Beneath this line are entries. Copy the range from the line with "This screenshot has height=677, width=1367." to the line with "You are a GUI", ends included, exactly; leave pictures out.

---------- Study material

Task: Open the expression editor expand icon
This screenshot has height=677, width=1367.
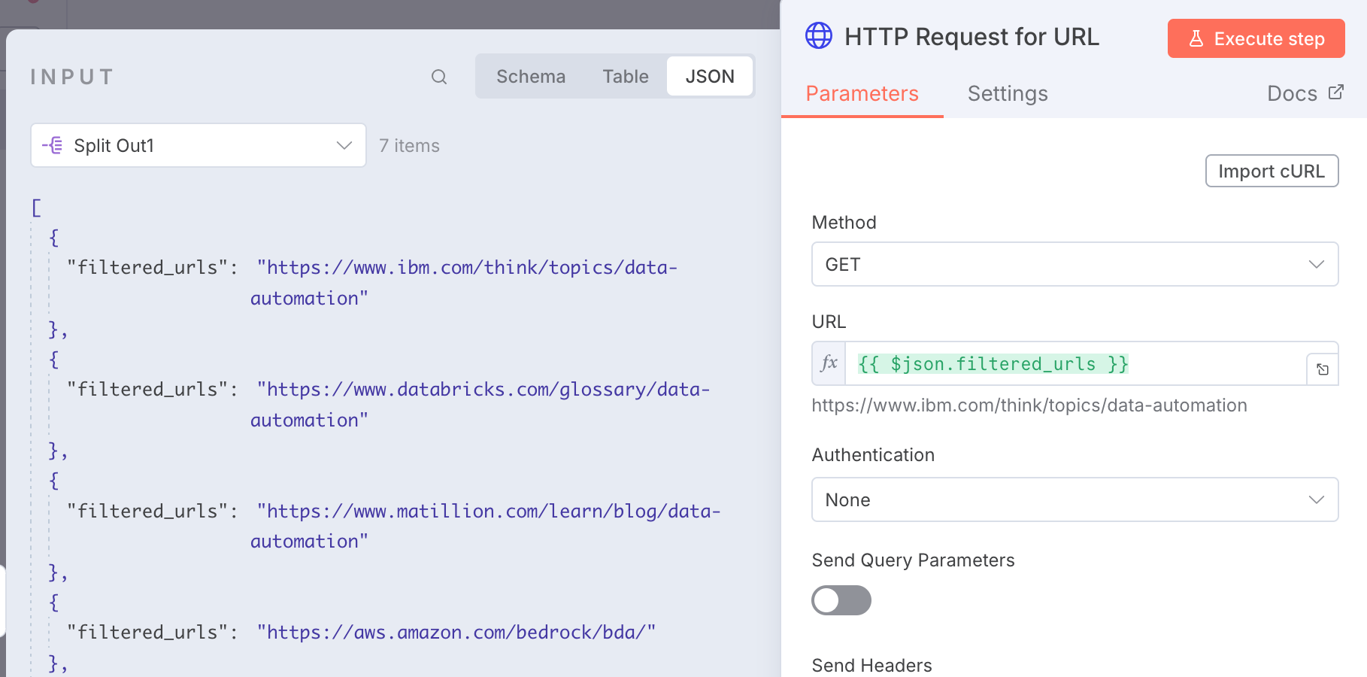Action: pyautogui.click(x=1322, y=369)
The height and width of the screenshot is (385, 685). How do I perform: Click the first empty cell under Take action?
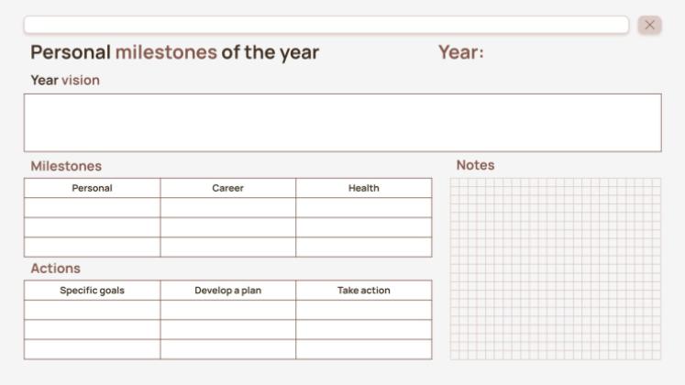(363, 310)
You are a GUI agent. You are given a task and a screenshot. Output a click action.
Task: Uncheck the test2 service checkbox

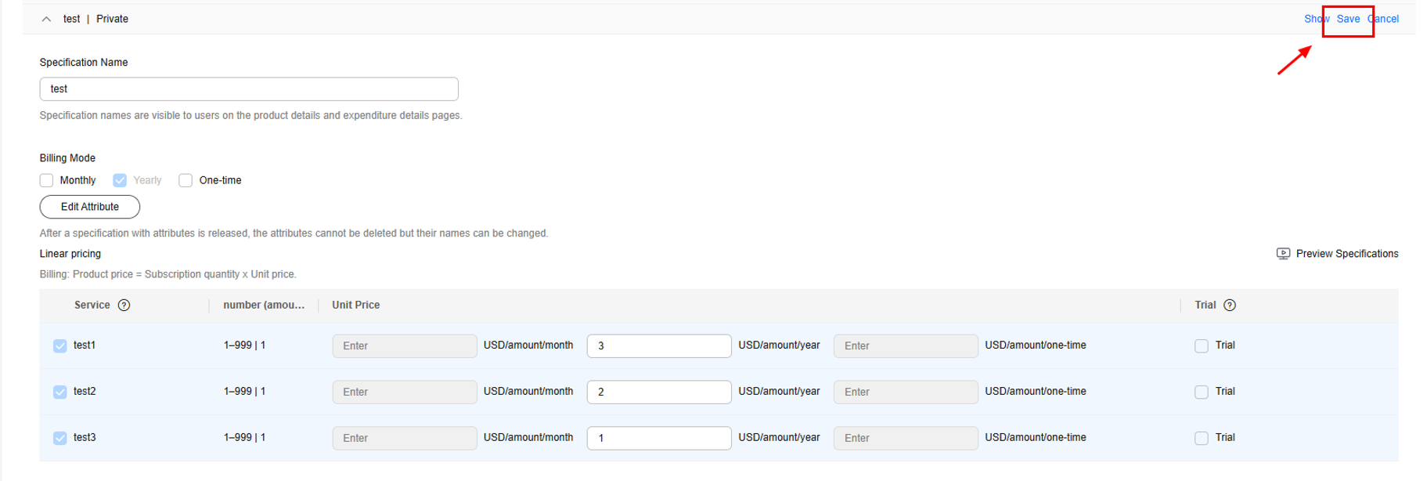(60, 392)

--------------------

■ Written response ■
This screenshot has height=677, width=1367.
Action: pyautogui.click(x=1322, y=369)
The height and width of the screenshot is (385, 685). How do I perform: Click the first empty cell under Take action?
(363, 310)
You are a GUI agent. You are given a task and a screenshot. Output a click action.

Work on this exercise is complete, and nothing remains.